All of the entries below, duplicated exactly, make up the answer.

PROVIDED INFORMATION Block Start

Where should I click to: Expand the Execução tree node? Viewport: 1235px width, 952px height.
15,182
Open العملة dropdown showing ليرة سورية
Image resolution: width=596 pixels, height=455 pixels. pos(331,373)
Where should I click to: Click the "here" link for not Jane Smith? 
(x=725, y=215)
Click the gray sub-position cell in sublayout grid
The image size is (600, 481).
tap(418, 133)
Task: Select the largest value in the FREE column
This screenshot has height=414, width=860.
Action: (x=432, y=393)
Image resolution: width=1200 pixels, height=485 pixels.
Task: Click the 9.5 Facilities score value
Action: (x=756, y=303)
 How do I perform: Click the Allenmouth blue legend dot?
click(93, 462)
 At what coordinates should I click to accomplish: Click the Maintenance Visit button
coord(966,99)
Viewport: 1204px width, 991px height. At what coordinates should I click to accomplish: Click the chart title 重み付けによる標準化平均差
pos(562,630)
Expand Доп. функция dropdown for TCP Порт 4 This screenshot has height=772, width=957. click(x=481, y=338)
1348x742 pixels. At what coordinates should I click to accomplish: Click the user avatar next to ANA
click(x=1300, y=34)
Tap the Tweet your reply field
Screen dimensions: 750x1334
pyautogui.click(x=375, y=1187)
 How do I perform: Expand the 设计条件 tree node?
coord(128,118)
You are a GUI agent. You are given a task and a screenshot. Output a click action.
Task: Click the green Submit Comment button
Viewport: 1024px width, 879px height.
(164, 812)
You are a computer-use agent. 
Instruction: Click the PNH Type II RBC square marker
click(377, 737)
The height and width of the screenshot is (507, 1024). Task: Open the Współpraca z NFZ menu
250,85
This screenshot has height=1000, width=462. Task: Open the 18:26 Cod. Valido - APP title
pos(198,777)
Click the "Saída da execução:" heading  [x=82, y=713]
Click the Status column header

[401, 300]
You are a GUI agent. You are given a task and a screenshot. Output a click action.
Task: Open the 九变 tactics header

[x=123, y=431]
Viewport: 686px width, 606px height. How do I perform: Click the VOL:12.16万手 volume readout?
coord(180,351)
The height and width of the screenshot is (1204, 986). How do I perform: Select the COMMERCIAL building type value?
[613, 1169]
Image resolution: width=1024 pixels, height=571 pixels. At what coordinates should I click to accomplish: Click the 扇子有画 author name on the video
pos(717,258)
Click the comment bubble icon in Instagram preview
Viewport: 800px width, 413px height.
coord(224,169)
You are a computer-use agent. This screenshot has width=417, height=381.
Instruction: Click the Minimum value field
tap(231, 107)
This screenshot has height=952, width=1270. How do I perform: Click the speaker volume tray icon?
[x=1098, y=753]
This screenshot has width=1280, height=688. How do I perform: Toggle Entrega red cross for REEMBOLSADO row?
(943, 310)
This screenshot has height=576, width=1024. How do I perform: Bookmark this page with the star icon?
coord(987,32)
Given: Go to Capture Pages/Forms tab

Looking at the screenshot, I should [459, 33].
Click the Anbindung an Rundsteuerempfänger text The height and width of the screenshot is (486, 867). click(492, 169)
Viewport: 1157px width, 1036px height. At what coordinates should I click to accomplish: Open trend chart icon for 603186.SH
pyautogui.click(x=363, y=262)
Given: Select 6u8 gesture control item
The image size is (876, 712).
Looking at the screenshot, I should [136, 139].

PROVIDED INFORMATION Block End

• [ANSWER FOR THE TASK]
Where should I click to: Expand the Execução tree node? Viewport: 1235px width, 952px height.
15,182
Open العملة dropdown showing ليرة سورية
Image resolution: width=596 pixels, height=455 pixels. pos(331,373)
Where should I click to: Click the "here" link for not Jane Smith? 
(x=725, y=215)
Click the gray sub-position cell in sublayout grid
The image size is (600, 481).
tap(418, 133)
Task: Select the largest value in the FREE column
This screenshot has height=414, width=860.
Action: (x=432, y=393)
Image resolution: width=1200 pixels, height=485 pixels.
Task: Click the 9.5 Facilities score value
Action: (x=756, y=303)
 How do I perform: Click the Allenmouth blue legend dot?
click(93, 462)
 At what coordinates should I click to accomplish: Click the Maintenance Visit button
coord(966,99)
Viewport: 1204px width, 991px height. At what coordinates should I click to accomplish: Click the chart title 重み付けによる標準化平均差
pos(562,630)
Expand Доп. функция dropdown for TCP Порт 4 This screenshot has height=772, width=957. click(x=481, y=338)
1348x742 pixels. At what coordinates should I click to accomplish: Click the user avatar next to ANA
click(x=1300, y=34)
Tap the Tweet your reply field
Screen dimensions: 750x1334
pyautogui.click(x=375, y=1187)
 How do I perform: Expand the 设计条件 tree node?
coord(128,118)
You are a GUI agent. You are given a task and a screenshot. Output a click action.
Task: Click the green Submit Comment button
Viewport: 1024px width, 879px height.
(164, 812)
You are a computer-use agent. 
Instruction: Click the PNH Type II RBC square marker
click(377, 737)
The height and width of the screenshot is (507, 1024). Task: Open the Współpraca z NFZ menu
250,85
This screenshot has height=1000, width=462. Task: Open the 18:26 Cod. Valido - APP title
pos(198,777)
Click the "Saída da execução:" heading  [x=82, y=713]
Click the Status column header

[401, 300]
You are a GUI agent. You are given a task and a screenshot. Output a click action.
Task: Open the 九变 tactics header

[x=123, y=431]
Viewport: 686px width, 606px height. How do I perform: Click the VOL:12.16万手 volume readout?
coord(180,351)
The height and width of the screenshot is (1204, 986). How do I perform: Select the COMMERCIAL building type value?
[613, 1169]
Image resolution: width=1024 pixels, height=571 pixels. At what coordinates should I click to accomplish: Click the 扇子有画 author name on the video
pos(717,258)
Click the comment bubble icon in Instagram preview
Viewport: 800px width, 413px height.
coord(224,169)
You are a computer-use agent. This screenshot has width=417, height=381.
Instruction: Click the Minimum value field
tap(231, 107)
This screenshot has height=952, width=1270. How do I perform: Click the speaker volume tray icon?
[x=1098, y=753]
This screenshot has width=1280, height=688. How do I perform: Toggle Entrega red cross for REEMBOLSADO row?
(943, 310)
This screenshot has height=576, width=1024. How do I perform: Bookmark this page with the star icon?
coord(987,32)
Given: Go to Capture Pages/Forms tab

Looking at the screenshot, I should [459, 33].
Click the Anbindung an Rundsteuerempfänger text The height and width of the screenshot is (486, 867). click(492, 169)
Viewport: 1157px width, 1036px height. At what coordinates should I click to accomplish: Open trend chart icon for 603186.SH
pyautogui.click(x=363, y=262)
Given: Select 6u8 gesture control item
The image size is (876, 712).
Looking at the screenshot, I should [136, 139].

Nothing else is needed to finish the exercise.